Provided text:
-*-

The U.S. National Highway Traffic Safety Administration, or NHTSA, has announced today that it will recognize Google’s self-driving car system as a legal driver. The announcement comes after Chris Urmson, the head of Google’s self-driving car project, petitioned that the government treat the initiative the same as it does normal driver cars.

In the letter sent by the NHTSA to Google, the organization recognizes the transition to computer-driven vehicles has been awhile in the making, referencing auto advancements such as antilock brakes, electronic stability control, air bags, automatic emergency breaking, forward crash warnings, and lane departure warnings. The NHSTA states that all of these advancements have been paving the way for Google’s own self-driving technology.

As a foundational starting point for the interpretations below, NHTSA will interpret driver in the context of Google’s described motor vehicle design as referring to the SDS, and not to any of the vehicle occupants. We agree with Google its SDV will not have a driver in the traditional sense that vehicles have had drivers during the last more than one hundred years. The trend toward computer-driven vehicles began with such features as antilock brakes, electronic stability control, and air bags, continuing today with automatic emergency braking, forward crash warning, and lane departure warnings, and continuing on toward vehicles with Google’s SDV and potentially beyond. … If no human occupant of the vehicle can actually drive the vehicle, it is more reasonable to identify the driver as whatever (as opposed to whoever) is doing the driving. In this instance, an item of motor vehicle equipment, the SDS, is actually driving the vehicle.

-*-

Source material:
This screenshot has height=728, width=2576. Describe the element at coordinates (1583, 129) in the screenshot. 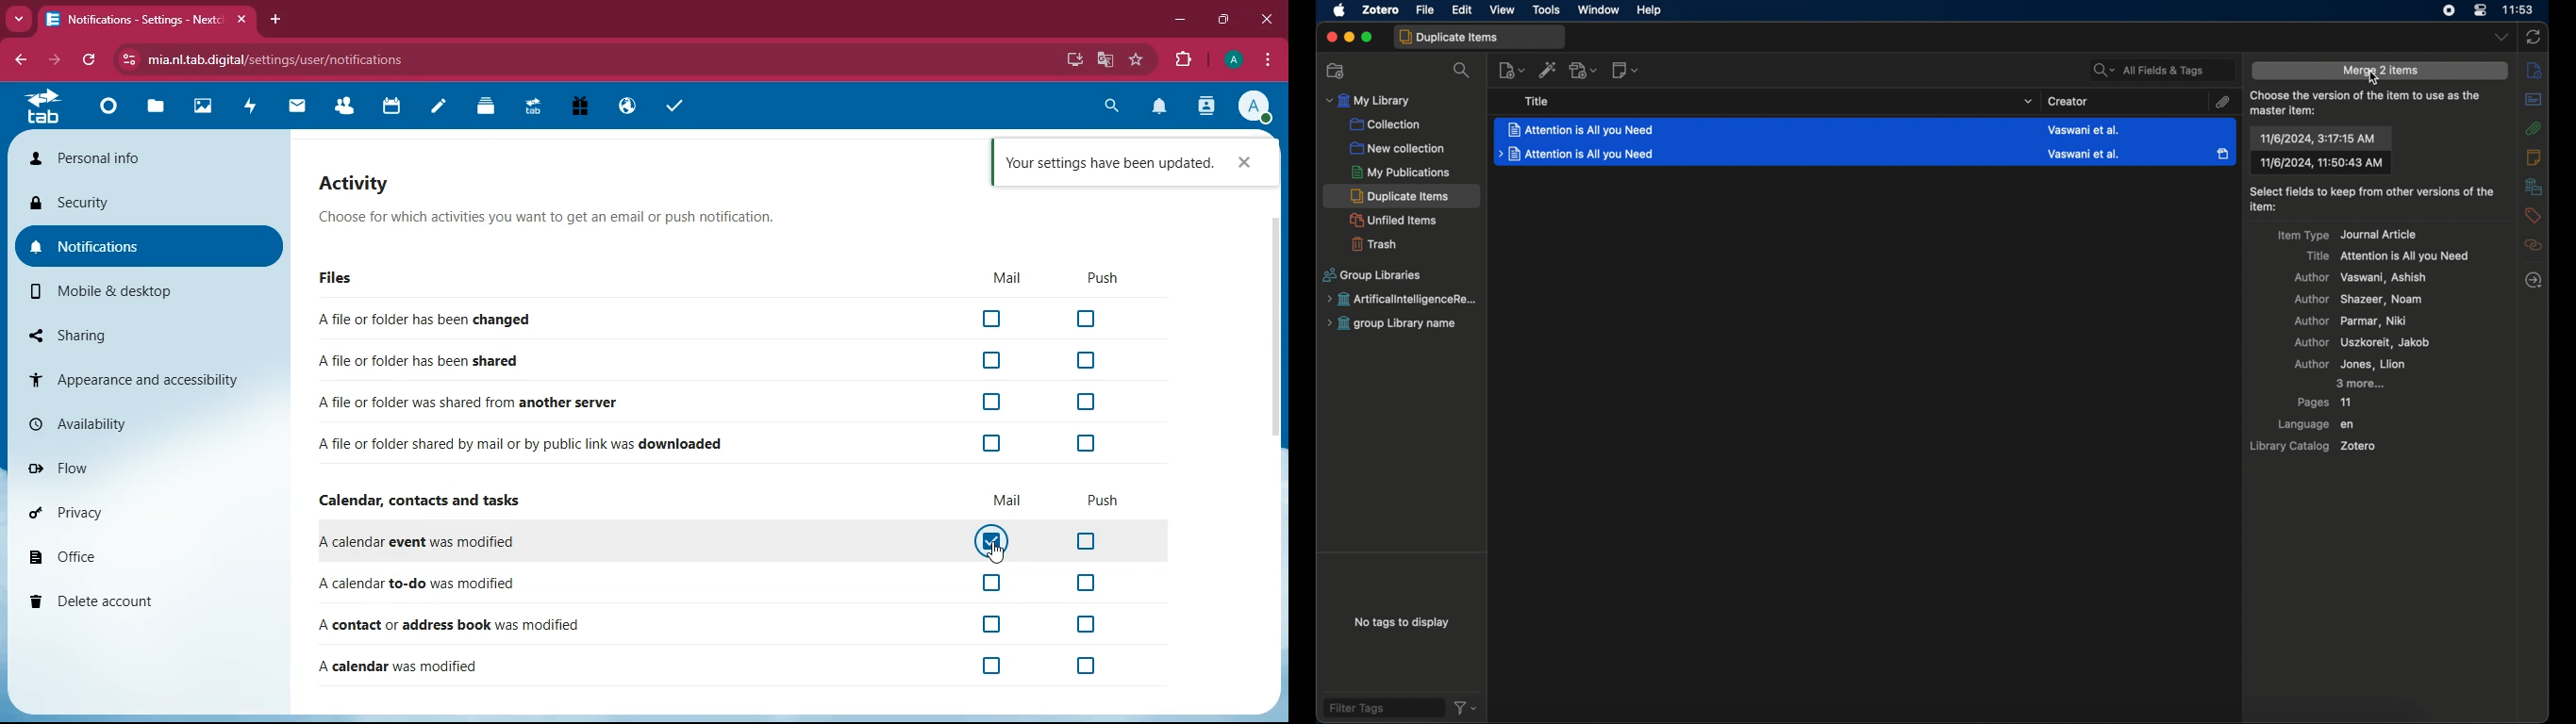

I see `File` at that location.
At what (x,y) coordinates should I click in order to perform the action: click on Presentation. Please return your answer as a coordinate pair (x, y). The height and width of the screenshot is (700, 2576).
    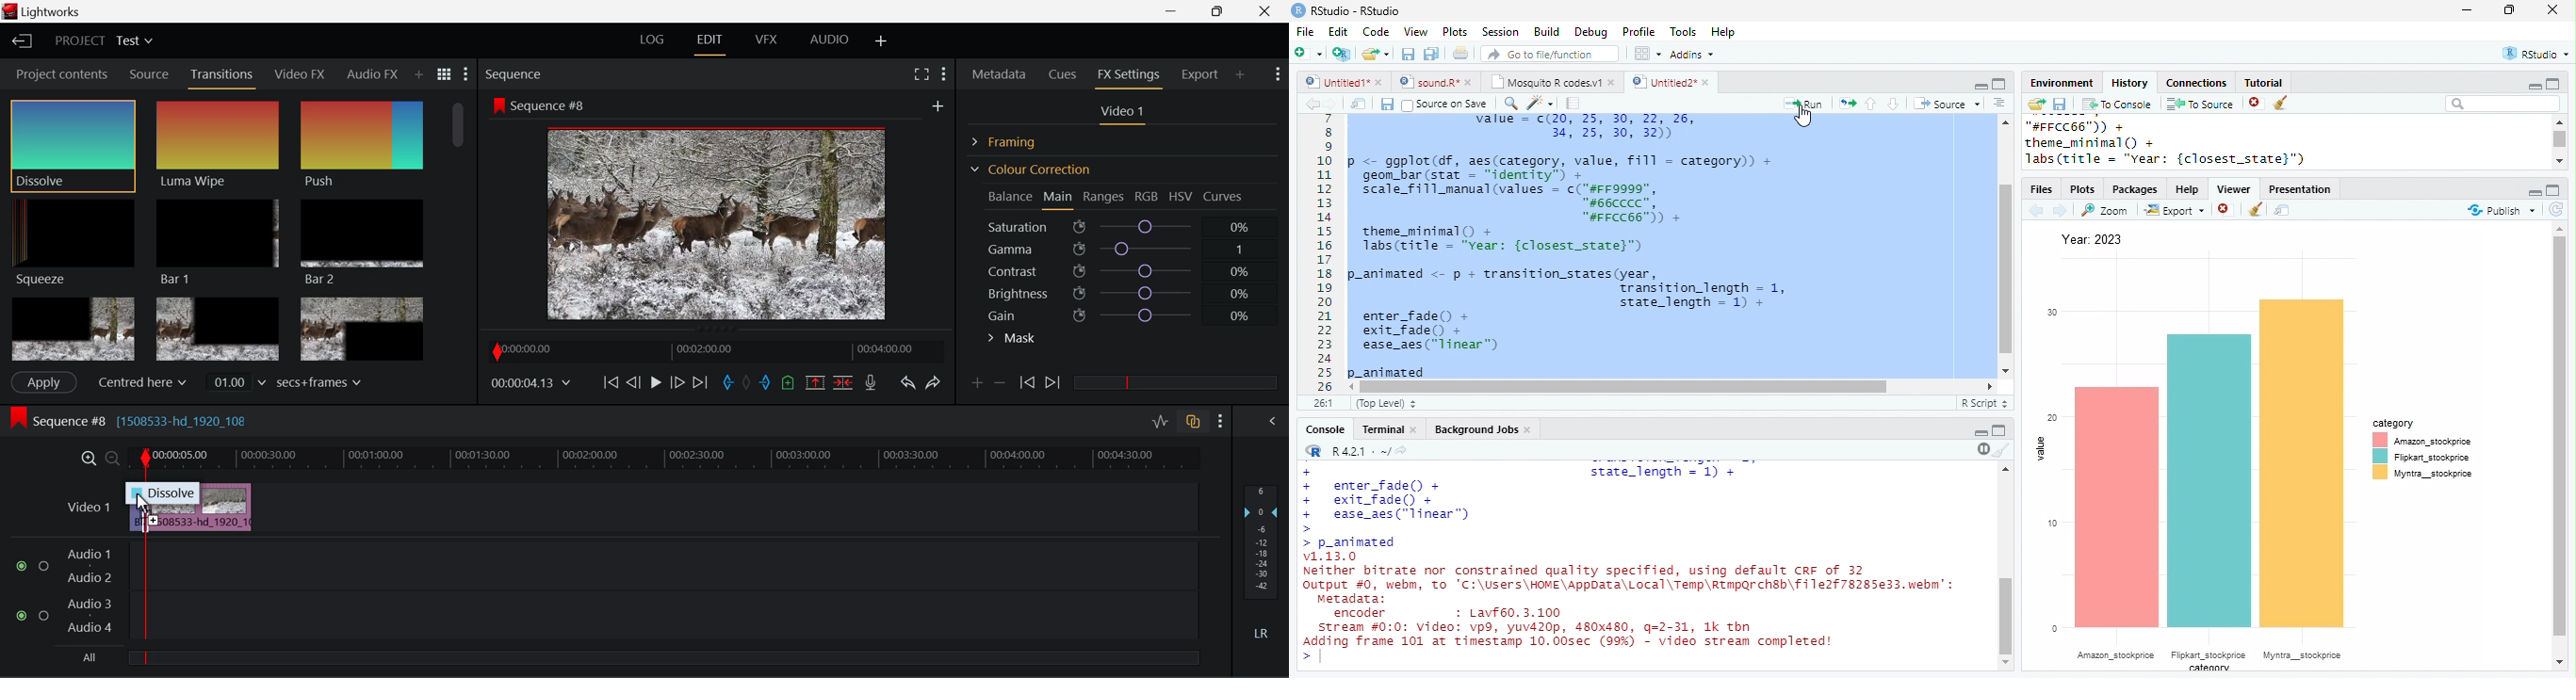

-*-

What the task asks: Write out the passage of the NHTSA text between "The U.S. National" and "normal driver cars.", inclusive. Please work only from the NHTSA text and leave the material out of it.

Solution:
The U.S. National Highway Traffic Safety Administration, or NHTSA, has announced today that it will recognize Google’s self-driving car system as a legal driver. The announcement comes after Chris Urmson, the head of Google’s self-driving car project, petitioned that the government treat the initiative the same as it does normal driver cars.